Thomas Jefferson sta tornando a casa e per Donald Trump non è una buona notizia. C'è anche questo confronto metafisico, ma reale, sulla storia dei dazi. La Corte Suprema ha messo un limite all'azione del presidente, ricordando a tutti che gli Stati Uniti non sono deragliati. La democrazia più antica del mondo moderno non è mai stata perfetta e forse non vuole neppure esserlo, ma non è facile da buttare giù con la tentazione dell'uomo solo a comando, perché i contrappesi ancora ci sono e quando serve si fanno sentire. L'America è sopravvissuta alla nascita del populismo, ai giornali di massa al servizio di Andrew Jackson, a una guerra civile che ha scaraventato l'umano all'inferno e le piaghe ancora se le porta sulla pelle, ai voli di Charles Lindbergh sulle ali di un superuomo troppo stupido per essere vero e alla fine delle illusioni e delle utopie. Trump non è così forte da sottomettere l'America. Sei giudici contro è il verdetto finale. I dazi globali imposti a amici e nemici si reggono su una legge sbagliata. Quella norma varata da Jimmy Carter nel 1977 per imporre tariffe doganali contro l'Iran senza passare dal Congresso non può essere evocata da Trump. L'Emergency Economic Power Act non gli consente di impostare un potere fiscale così ampio senza autorizzazione. È proprio qui che torna Jefferson. È la preoccupazione, politica e filosofica, di uno dei padri fondatori verso il potere eccessivo del governo. È la fissa per Montesquieu che i compagni di rivoluzione non sempre condividevano. È lo scontro titanico con i federalisti di Alexander Hamilton, che già stavano disegnando un'America imperiale. Alexis de Tocqueville lo aveva capito subito: il punto debole della democrazia sono le masse. "Quando sento la mano del potere appesantirsi sulla mia fronte, poco m'importa di sapere chi mi opprime e non sono disposto a infilare la testa sotto il giogo solo perché un milione di braccia me lo porge".

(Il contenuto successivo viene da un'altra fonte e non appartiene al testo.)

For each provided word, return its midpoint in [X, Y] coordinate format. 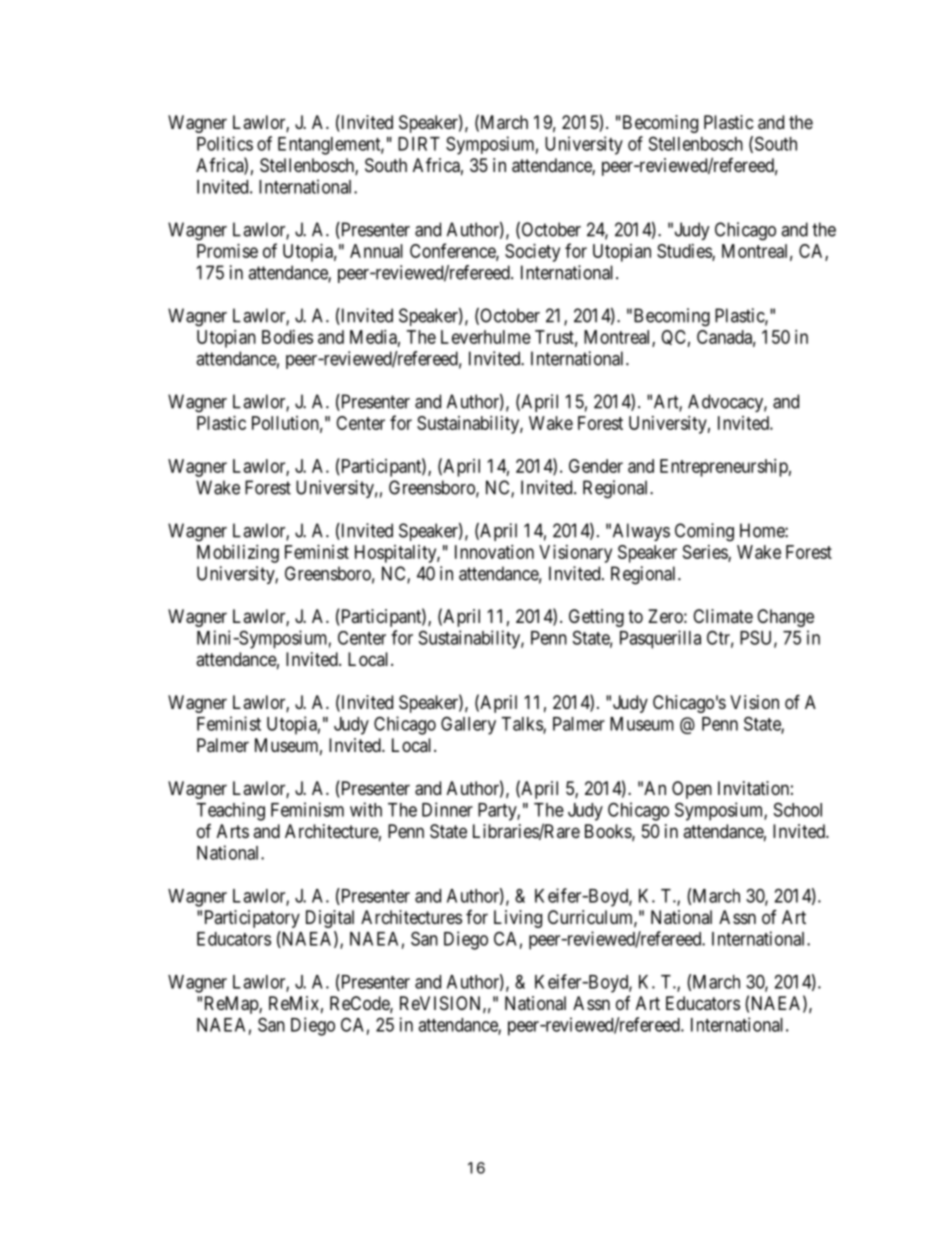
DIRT [419, 144]
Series [706, 553]
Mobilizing [238, 554]
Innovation [494, 552]
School [798, 809]
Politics [225, 143]
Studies [685, 252]
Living [518, 919]
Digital [330, 919]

Il presidente non può fare tutto quello che vuole e non importa se si sente legittimato da milioni di voti. La democrazia non funziona così. Il bello di questa storia è che a ricordarglielo sono il decano John Roberts Jr, nominato da Bush nel 2005 e che ha scritto la sentenza, e poi due giudici scelti proprio da Trump. Neil Gorsuch nel 2017 ha preso il posto di Antonin Scalia. È uno di quei conservatori tutti di un pezzo che difende la Major questions doctrine. È un principio sacro per disinnescare gli abusi dello Stato federale. Il senso in breve è questo: ci sono questioni troppo grosse per essere affidate solo al presidente. I dazi globali sono appunto uno di quei casi in cui serve il permesso esplicito del Congresso. Non ci sono santi e scorciatoie. Roberts è di destra ma come Jefferson considera la divisione dei poteri un principio inderogabile.

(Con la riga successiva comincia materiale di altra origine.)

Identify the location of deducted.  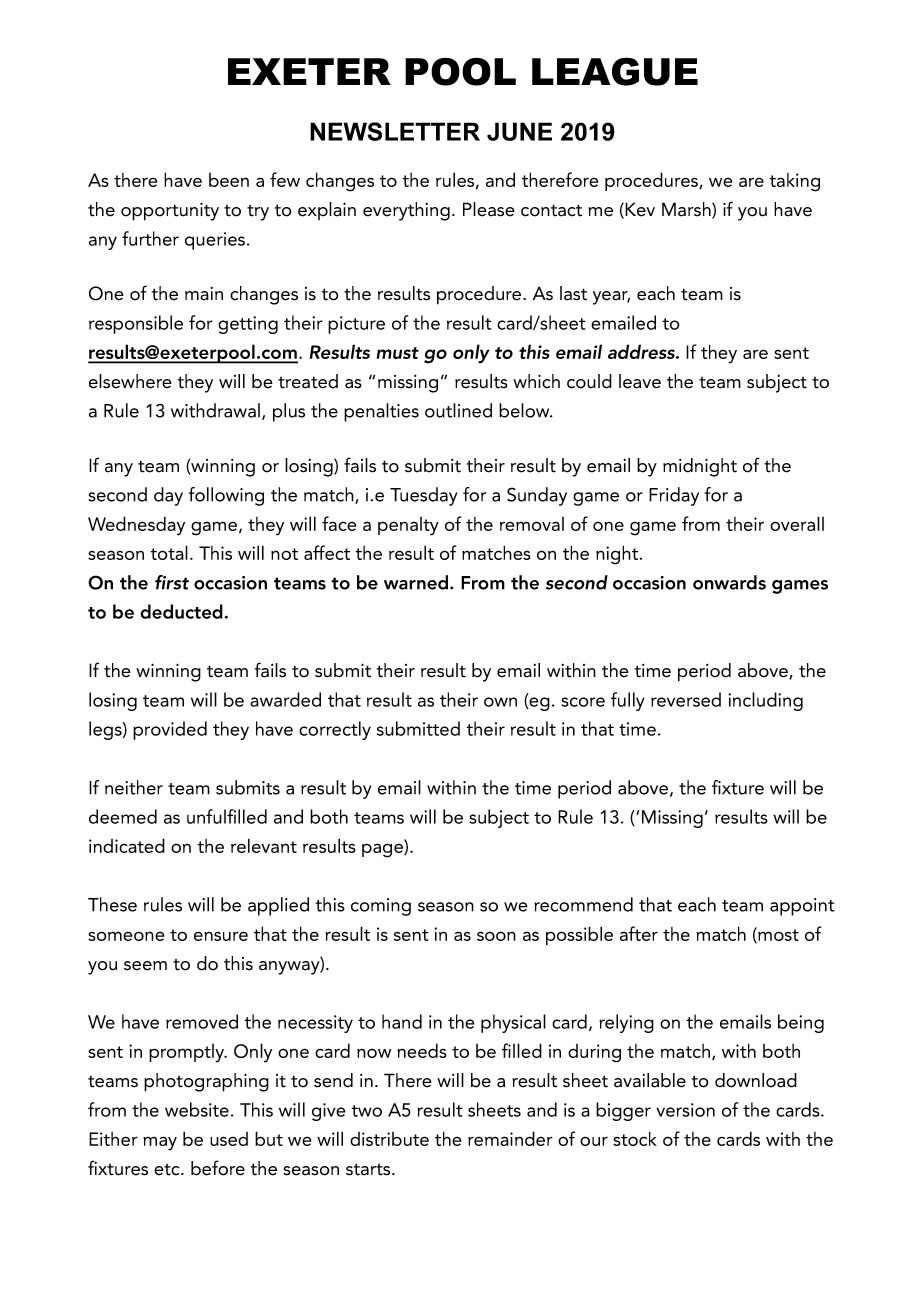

Amy Coney Barret ha 54 anni e viene dall'Indiana, ma è cresciuta in una famiglia cattolica di New Orleans. È arrivata alla Corte Suprema nel 2020. La sua dottrina politica si può definire "originalism". È la scelta di riferirsi alla Costituzione senza troppi voli pindarici. L'obiettivo, in breve, è quello di tutelare i diritti universali dalle simpatie ideologiche dei giudici.
Ecco allora il punto. I giudici che Trump accusa di tradimento sono come gli sceriffi di El Dorado, quel vecchio western con John Wayne e Robert Mitchum dove la legge torna per strappare l'Occidente dai suoi stessi demoni.